Document excerpt:
--- begin ---
Stormzy brings diversity and unparalleled intensity to his Olympia Theatre gig
"Your mam is a MILF!"
So shouts a gang of scrappy semi-shirtless 14-year-olds at a mam and her mortified son in the balcony. Said gaggle of youngsters then proceeds to hijack comedian David McSavage's selfie from the pit.
Yeah - things get off to a positively weird start at the opening night of Stormzy's 'Gang Signs and Prayer' tour. Odd social interactions aside, it's unbelievably tense in the Olympia Theatre as the crowd waits for the biggest thing to happen to grime since Barry Scott.
He’s been making videos on his YouTube channel since 2011 but it wasn’t until he started sharing his Wicked Skengman freestyles that he begun attracting much wider attention and plaudits.
As if his cult following wasn't enough, Stormzy is about to fully ride the wave of his debut album's success. Critically acclaimed for its lyricism and the wide spectrum of styles presented, he's grown beyond the simple title of MC or hypeman - he's an artist.
--- end ---
Supplied records:
--- begin ---
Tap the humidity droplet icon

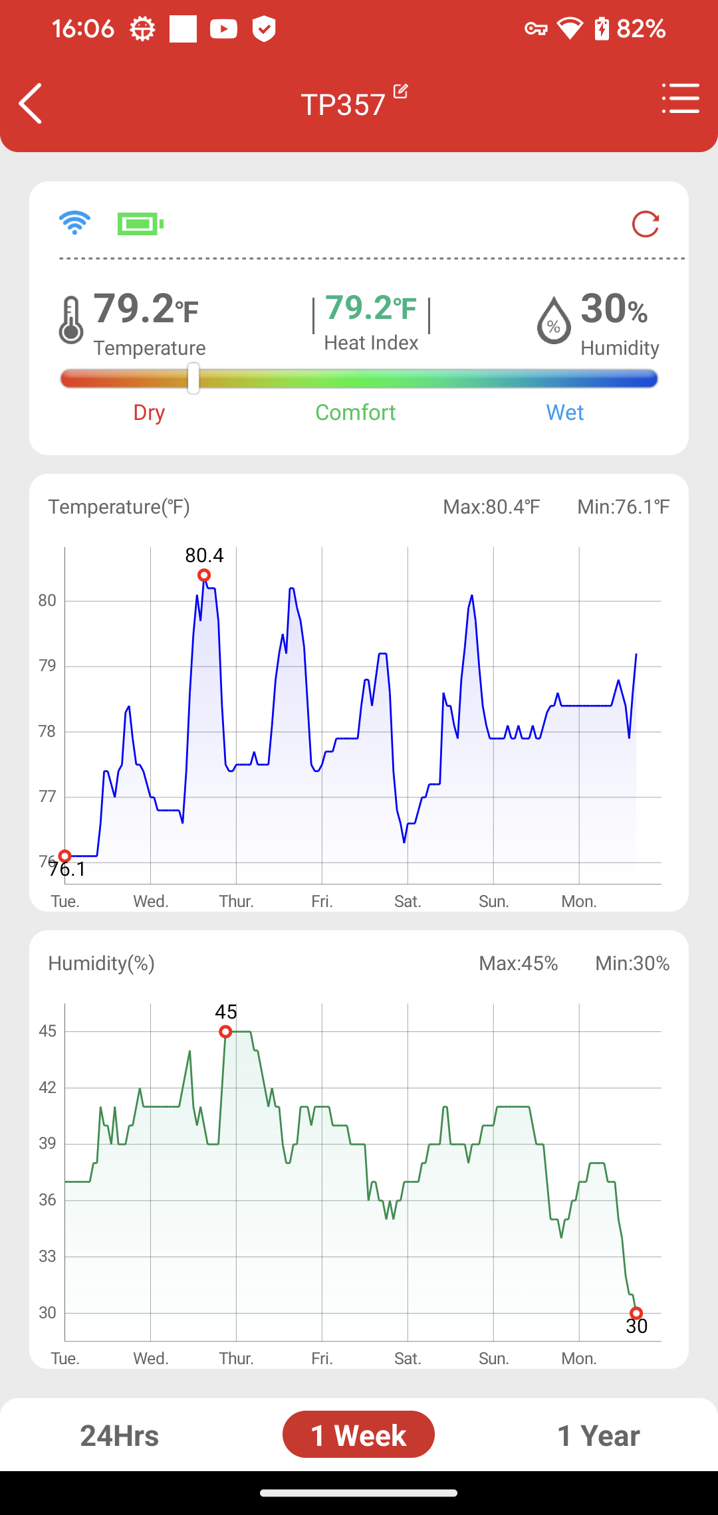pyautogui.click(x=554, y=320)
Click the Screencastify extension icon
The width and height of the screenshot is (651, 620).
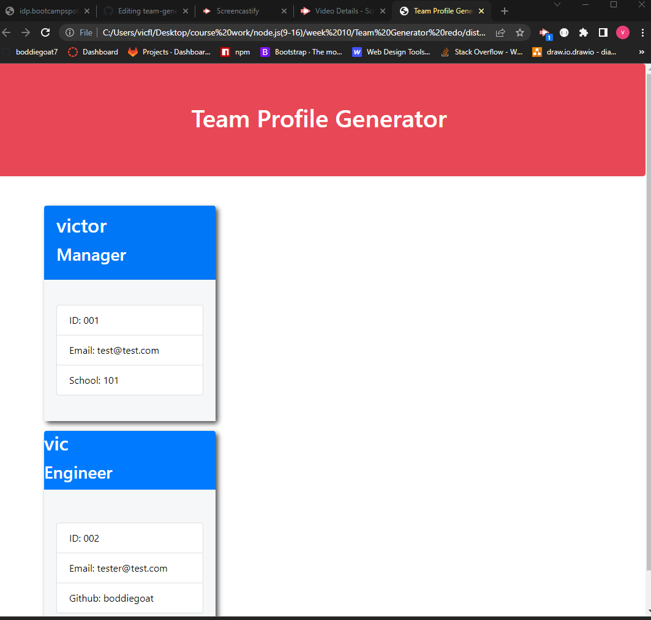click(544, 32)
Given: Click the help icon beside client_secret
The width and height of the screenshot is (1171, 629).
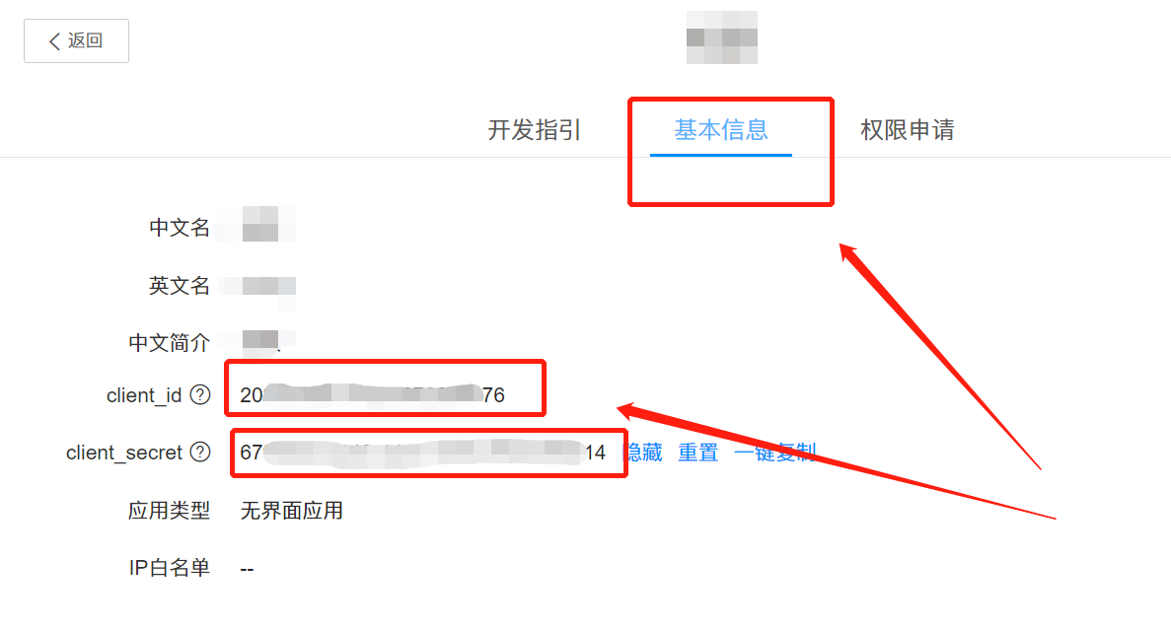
--- end ---
Instruction A:
Check each statement against the Stormzy concert review. For each, answer yes or no and quote the words from the review that settle it.
(i) The gig was the opening night of the 'Gang Signs and Prayer' tour.
(ii) Stormzy started making videos on his YouTube channel in 2014.
(iii) The youngsters in the pit hijacked a selfie taken by comedian David McSavage.
Instruction B: Transcribe every line of the listing above, without changing any words, and leave out the pictures. Don't include the concert review.

Expected answer A:
(i) Yes: "things get off to a positively weird start at the opening night of Stormzy's 'Gang Signs and Prayer' tour"
(ii) No: "He’s been making videos on his YouTube channel since 2011"
(iii) Yes: "Said gaggle of youngsters then proceeds to hijack comedian David McSavage's selfie from the pit."

Expected answer B:
Tap the humidity droplet icon

pyautogui.click(x=554, y=320)
Click the Screencastify extension icon
The width and height of the screenshot is (651, 620).
click(544, 32)
Given: Click the help icon beside client_secret
The width and height of the screenshot is (1171, 629).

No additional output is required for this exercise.